■ Task objective ■
Reproduce all of the following data verbatim, line for line, without altering any character.

■ Data for processing ■
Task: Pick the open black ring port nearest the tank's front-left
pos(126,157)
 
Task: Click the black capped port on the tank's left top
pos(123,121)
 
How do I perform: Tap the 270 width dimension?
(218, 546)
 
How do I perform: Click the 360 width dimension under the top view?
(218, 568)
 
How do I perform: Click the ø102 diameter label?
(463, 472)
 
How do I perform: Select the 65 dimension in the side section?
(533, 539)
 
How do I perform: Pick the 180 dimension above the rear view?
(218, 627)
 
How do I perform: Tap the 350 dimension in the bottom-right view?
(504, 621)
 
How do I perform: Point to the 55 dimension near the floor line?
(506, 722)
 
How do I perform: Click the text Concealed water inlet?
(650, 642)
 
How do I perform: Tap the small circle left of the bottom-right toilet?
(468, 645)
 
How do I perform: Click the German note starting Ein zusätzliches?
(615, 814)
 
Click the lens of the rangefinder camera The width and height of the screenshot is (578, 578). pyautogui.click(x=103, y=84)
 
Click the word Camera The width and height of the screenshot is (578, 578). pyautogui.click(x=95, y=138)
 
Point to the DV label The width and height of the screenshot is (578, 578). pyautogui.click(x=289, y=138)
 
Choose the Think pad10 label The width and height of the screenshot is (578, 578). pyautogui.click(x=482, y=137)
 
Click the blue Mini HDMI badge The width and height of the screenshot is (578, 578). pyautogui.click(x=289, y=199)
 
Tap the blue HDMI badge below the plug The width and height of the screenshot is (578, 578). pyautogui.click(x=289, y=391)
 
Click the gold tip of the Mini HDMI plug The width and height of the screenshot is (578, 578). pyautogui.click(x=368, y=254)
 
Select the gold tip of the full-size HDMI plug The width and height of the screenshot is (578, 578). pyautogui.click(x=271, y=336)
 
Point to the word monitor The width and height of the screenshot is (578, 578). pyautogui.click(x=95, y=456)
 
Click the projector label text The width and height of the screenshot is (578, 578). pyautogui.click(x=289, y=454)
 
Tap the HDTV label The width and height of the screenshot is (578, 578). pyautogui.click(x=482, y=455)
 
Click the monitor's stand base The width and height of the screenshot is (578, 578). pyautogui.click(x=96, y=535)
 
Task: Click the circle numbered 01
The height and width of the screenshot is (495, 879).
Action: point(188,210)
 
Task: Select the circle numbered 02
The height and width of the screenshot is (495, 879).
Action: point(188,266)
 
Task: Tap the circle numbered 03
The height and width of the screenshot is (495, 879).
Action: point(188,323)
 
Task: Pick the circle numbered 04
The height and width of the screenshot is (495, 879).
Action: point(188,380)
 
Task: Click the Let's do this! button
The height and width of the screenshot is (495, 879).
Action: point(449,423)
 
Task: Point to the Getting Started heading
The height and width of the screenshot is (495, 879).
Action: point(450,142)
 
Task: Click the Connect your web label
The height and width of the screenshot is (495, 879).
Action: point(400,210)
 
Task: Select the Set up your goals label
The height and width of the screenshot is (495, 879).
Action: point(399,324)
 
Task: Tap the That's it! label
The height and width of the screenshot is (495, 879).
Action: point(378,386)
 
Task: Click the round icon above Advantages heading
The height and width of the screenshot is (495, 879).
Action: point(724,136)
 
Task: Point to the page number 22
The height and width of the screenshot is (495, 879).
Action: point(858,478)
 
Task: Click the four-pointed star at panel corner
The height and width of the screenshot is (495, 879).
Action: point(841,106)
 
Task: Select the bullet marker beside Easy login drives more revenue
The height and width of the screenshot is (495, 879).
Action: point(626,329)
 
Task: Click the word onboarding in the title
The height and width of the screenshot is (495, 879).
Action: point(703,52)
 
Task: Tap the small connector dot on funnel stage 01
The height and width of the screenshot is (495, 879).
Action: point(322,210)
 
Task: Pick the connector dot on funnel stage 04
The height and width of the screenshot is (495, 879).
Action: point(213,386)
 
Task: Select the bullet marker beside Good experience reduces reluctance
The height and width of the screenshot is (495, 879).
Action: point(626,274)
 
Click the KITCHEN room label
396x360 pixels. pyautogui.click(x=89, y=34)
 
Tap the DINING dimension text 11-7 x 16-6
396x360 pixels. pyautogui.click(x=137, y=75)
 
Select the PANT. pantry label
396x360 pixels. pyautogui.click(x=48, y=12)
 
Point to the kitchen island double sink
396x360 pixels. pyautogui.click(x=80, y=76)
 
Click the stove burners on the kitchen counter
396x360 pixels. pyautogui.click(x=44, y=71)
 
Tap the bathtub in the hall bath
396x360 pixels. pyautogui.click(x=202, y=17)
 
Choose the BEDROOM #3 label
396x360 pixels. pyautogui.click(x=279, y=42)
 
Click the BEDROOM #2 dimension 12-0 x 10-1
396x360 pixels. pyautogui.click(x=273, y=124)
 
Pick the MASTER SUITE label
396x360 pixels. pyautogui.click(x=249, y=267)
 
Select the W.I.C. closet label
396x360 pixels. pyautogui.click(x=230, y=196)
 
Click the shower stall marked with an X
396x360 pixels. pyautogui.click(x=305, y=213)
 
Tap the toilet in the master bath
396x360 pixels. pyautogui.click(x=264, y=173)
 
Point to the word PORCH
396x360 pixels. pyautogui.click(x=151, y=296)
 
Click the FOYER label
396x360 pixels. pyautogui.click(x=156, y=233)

■ Right answer ■
Task: Pick the open black ring port nearest the tank's front-left
pos(126,157)
 
Task: Click the black capped port on the tank's left top
pos(123,121)
 
How do I perform: Tap the 270 width dimension?
(218, 546)
 
How do I perform: Click the 360 width dimension under the top view?
(218, 568)
 
How do I perform: Click the ø102 diameter label?
(463, 472)
 
How do I perform: Select the 65 dimension in the side section?
(533, 539)
 
How do I perform: Pick the 180 dimension above the rear view?
(218, 627)
 
How do I perform: Tap the 350 dimension in the bottom-right view?
(504, 621)
 
How do I perform: Point to the 55 dimension near the floor line?
(506, 722)
 
How do I perform: Click the text Concealed water inlet?
(650, 642)
 
How do I perform: Tap the small circle left of the bottom-right toilet?
(468, 645)
 
How do I perform: Click the German note starting Ein zusätzliches?
(615, 814)
 
Click the lens of the rangefinder camera The width and height of the screenshot is (578, 578). pyautogui.click(x=103, y=84)
 
Click the word Camera The width and height of the screenshot is (578, 578). pyautogui.click(x=95, y=138)
 
Point to the DV label The width and height of the screenshot is (578, 578). pyautogui.click(x=289, y=138)
 
Choose the Think pad10 label The width and height of the screenshot is (578, 578). pyautogui.click(x=482, y=137)
 
Click the blue Mini HDMI badge The width and height of the screenshot is (578, 578). pyautogui.click(x=289, y=199)
 
Tap the blue HDMI badge below the plug The width and height of the screenshot is (578, 578). pyautogui.click(x=289, y=391)
 
Click the gold tip of the Mini HDMI plug The width and height of the screenshot is (578, 578). pyautogui.click(x=368, y=254)
 
Select the gold tip of the full-size HDMI plug The width and height of the screenshot is (578, 578). pyautogui.click(x=271, y=336)
 
Point to the word monitor The width and height of the screenshot is (578, 578). pyautogui.click(x=95, y=456)
 
Click the projector label text The width and height of the screenshot is (578, 578). pyautogui.click(x=289, y=454)
 
Tap the HDTV label The width and height of the screenshot is (578, 578). pyautogui.click(x=482, y=455)
 
Click the monitor's stand base The width and height of the screenshot is (578, 578). pyautogui.click(x=96, y=535)
 
Task: Click the circle numbered 01
The height and width of the screenshot is (495, 879).
Action: point(188,210)
 
Task: Select the circle numbered 02
The height and width of the screenshot is (495, 879).
Action: point(188,266)
 
Task: Tap the circle numbered 03
The height and width of the screenshot is (495, 879).
Action: point(188,323)
 
Task: Pick the circle numbered 04
The height and width of the screenshot is (495, 879).
Action: point(188,380)
 
Task: Click the Let's do this! button
The height and width of the screenshot is (495, 879).
Action: point(449,423)
 
Task: Point to the Getting Started heading
The height and width of the screenshot is (495, 879).
Action: point(450,142)
 
Task: Click the Connect your web label
The height and width of the screenshot is (495, 879).
Action: point(400,210)
 
Task: Select the Set up your goals label
The height and width of the screenshot is (495, 879).
Action: point(399,324)
 
Task: Tap the That's it! label
The height and width of the screenshot is (495, 879).
Action: point(378,386)
 
Task: Click the round icon above Advantages heading
The height and width of the screenshot is (495, 879).
Action: point(724,136)
 
Task: Point to the page number 22
The height and width of the screenshot is (495, 879).
Action: point(858,478)
 
Task: Click the four-pointed star at panel corner
The height and width of the screenshot is (495, 879).
Action: point(841,106)
 
Task: Select the bullet marker beside Easy login drives more revenue
The height and width of the screenshot is (495, 879).
Action: point(626,329)
 
Task: Click the word onboarding in the title
The height and width of the screenshot is (495, 879).
Action: point(703,52)
 
Task: Tap the small connector dot on funnel stage 01
The height and width of the screenshot is (495, 879).
Action: point(322,210)
 
Task: Pick the connector dot on funnel stage 04
The height and width of the screenshot is (495, 879).
Action: point(213,386)
 
Task: Select the bullet marker beside Good experience reduces reluctance
The height and width of the screenshot is (495, 879).
Action: point(626,274)
 
Click the KITCHEN room label
396x360 pixels. pyautogui.click(x=89, y=34)
 
Tap the DINING dimension text 11-7 x 16-6
396x360 pixels. pyautogui.click(x=137, y=75)
 
Select the PANT. pantry label
396x360 pixels. pyautogui.click(x=48, y=12)
 
Point to the kitchen island double sink
396x360 pixels. pyautogui.click(x=80, y=76)
 
Click the stove burners on the kitchen counter
396x360 pixels. pyautogui.click(x=44, y=71)
 
Tap the bathtub in the hall bath
396x360 pixels. pyautogui.click(x=202, y=17)
 
Choose the BEDROOM #3 label
396x360 pixels. pyautogui.click(x=279, y=42)
 
Click the BEDROOM #2 dimension 12-0 x 10-1
396x360 pixels. pyautogui.click(x=273, y=124)
 
Pick the MASTER SUITE label
396x360 pixels. pyautogui.click(x=249, y=267)
 
Select the W.I.C. closet label
396x360 pixels. pyautogui.click(x=230, y=196)
 
Click the shower stall marked with an X
396x360 pixels. pyautogui.click(x=305, y=213)
 
Tap the toilet in the master bath
396x360 pixels. pyautogui.click(x=264, y=173)
 
Point to the word PORCH
396x360 pixels. pyautogui.click(x=151, y=296)
 
Click the FOYER label
396x360 pixels. pyautogui.click(x=156, y=233)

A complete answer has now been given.